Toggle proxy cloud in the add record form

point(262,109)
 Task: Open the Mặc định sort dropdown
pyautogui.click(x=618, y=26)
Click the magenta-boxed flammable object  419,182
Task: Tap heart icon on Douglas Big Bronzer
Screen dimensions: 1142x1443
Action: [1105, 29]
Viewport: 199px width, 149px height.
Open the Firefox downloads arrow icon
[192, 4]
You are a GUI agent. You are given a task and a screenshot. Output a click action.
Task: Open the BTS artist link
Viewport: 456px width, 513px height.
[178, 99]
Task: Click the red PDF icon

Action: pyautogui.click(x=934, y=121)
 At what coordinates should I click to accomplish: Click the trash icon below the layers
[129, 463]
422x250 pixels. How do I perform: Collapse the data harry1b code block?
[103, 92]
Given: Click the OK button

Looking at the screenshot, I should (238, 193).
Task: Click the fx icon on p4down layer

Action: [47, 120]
= = = =
- Your goal
The whole block of data above should be printed again verbatim.

- Final answer
Toggle proxy cloud in the add record form

point(262,109)
 Task: Open the Mặc định sort dropdown
pyautogui.click(x=618, y=26)
Click the magenta-boxed flammable object  419,182
Task: Tap heart icon on Douglas Big Bronzer
Screen dimensions: 1142x1443
Action: [1105, 29]
Viewport: 199px width, 149px height.
Open the Firefox downloads arrow icon
[192, 4]
You are a GUI agent. You are given a task and a screenshot. Output a click action.
Task: Open the BTS artist link
Viewport: 456px width, 513px height.
[178, 99]
Task: Click the red PDF icon

Action: pyautogui.click(x=934, y=121)
 At what coordinates should I click to accomplish: Click the trash icon below the layers
[129, 463]
422x250 pixels. How do I perform: Collapse the data harry1b code block?
[103, 92]
Given: Click the OK button

Looking at the screenshot, I should (238, 193).
Task: Click the fx icon on p4down layer

Action: [47, 120]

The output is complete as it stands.